John Gant

Personal information
- Nickname: Buzzsaw
- Born: Independence, KY, U.S.
- Education: University of Cincinnati
- Years active: 1984–2018
- Height: 6 ft 3 in (191 cm)

Bowling Information
- Affiliation: PBA
- Rookie year: 1984
- Dominant hand: Left
- Wins: 4 PBA Tour (1 major) 1984 PBA Rookie of the Year
- 300-games: 8

= John Gant (bowler) =

American professional ten-pin bowler

John Gant of Medford, Massachusetts is a former professional 10-pin bowler who was a member of the Professional Bowlers Association, bowling on the PBA Tour. During his time on tour, John won four titles (including one major), along with two runner-up finishes and an additional thirteen appearances in the top-five.

Before joining the PBA Tour, Gant was a 4-year member of the Cincinnati Bearcats baseball team as a pitcher from 1977 to 1980.

During the 1984 Tour season, Gant won the Denver Open with a 223–173 victory over Steve Cook in the championship match. Additionally in 1984, John finished fifth at the Miller High Life Classic in Miami. These accomplishments helped Gant win the PBA Rookie of the Year award.
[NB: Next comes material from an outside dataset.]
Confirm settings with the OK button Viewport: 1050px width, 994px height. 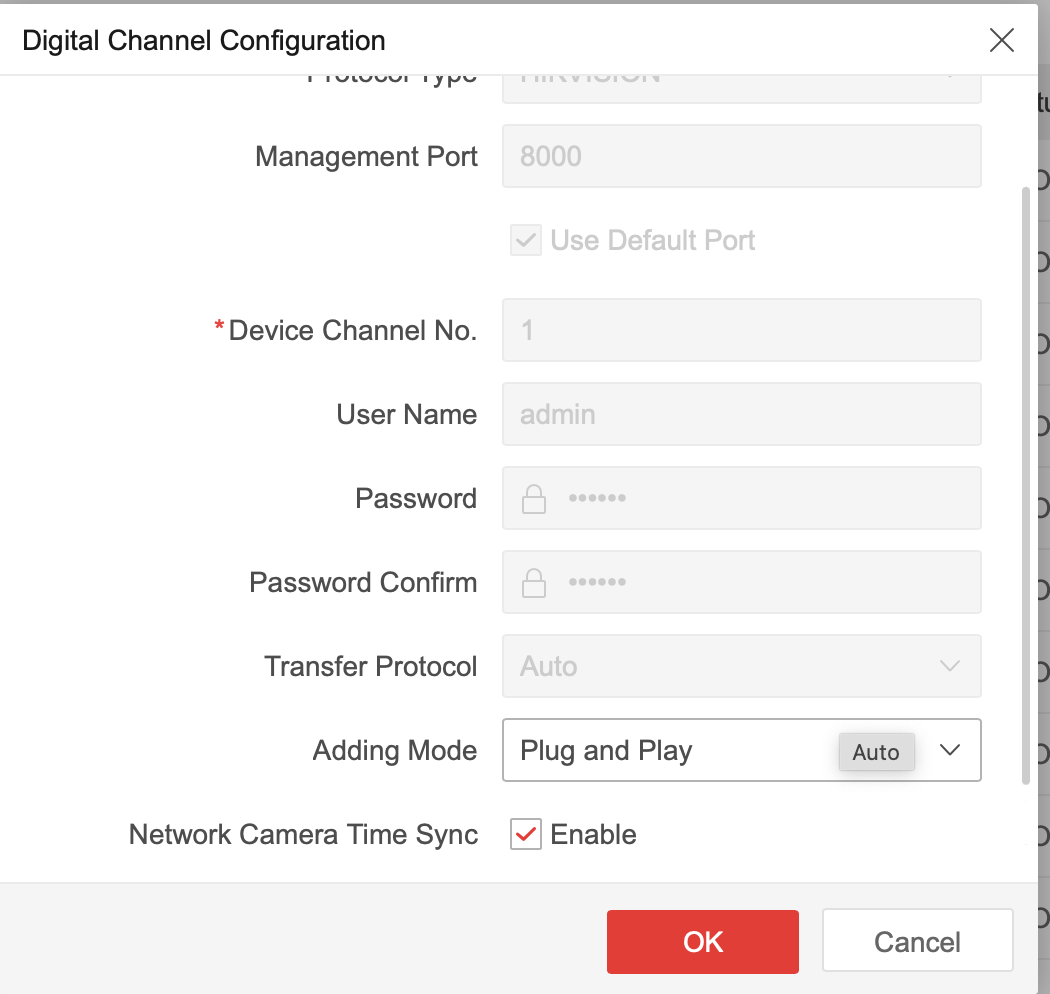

For the 1986 Tour season, Gant reached the televised finals in seven tournaments, including one runner-up finish at the Budweiser Classic (defeated by Dave Ferraro in the championship match 254–221). In addition, John became just the second left-hander to win the George Young High Average award with a 214.38 average over 751 tournament games.
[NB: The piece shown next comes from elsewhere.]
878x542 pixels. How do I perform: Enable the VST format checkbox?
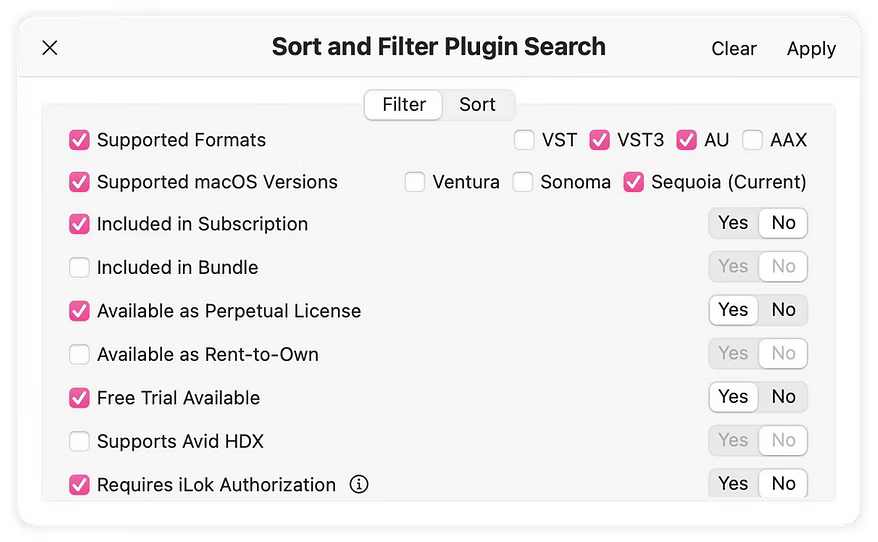(x=524, y=140)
Going more than two years absent from the winners' circle, Gant won the 1987 True Value Open in Peoria, Illinois. Qualified as the top seed in the final rounds, John defeated Parker Bohn III 223–190 in the championship match.

Gant returned to the tour in 1995 after taking a six-year leave. On March 11, John claimed his third career title by winning the Brunswick Johnny Petraglia Open. Earning the #4 seed for the finals, he defeated #5 seed Randy Pedersen in the first match 224–219, #3 seed Bob Belmont in the second 236–227, Billy Myers Jr. in the semifinals 236–217, and top-seeded Ken McNeely in the championship match 234–216.

John's last tour title and lone major was earned at the 1997 PBA Tournament of Champions. As the final round's #2 qualifier, he defeated Parker Bohn III 238–224 in the semifinal match and Mike Aulby 208–187 in the title match.

== PBA Tour titles ==
Major championships are in bold type.
1. 1984 Denver Open (Denver, CO)
2. 1987 True Value Open (Peoria, IL)
3. 1995 Brunswick Johnny Petraglia Open (North Brunswick, NJ)
4. 1997 Brunswick World Tournament of Champions (Reno, NV)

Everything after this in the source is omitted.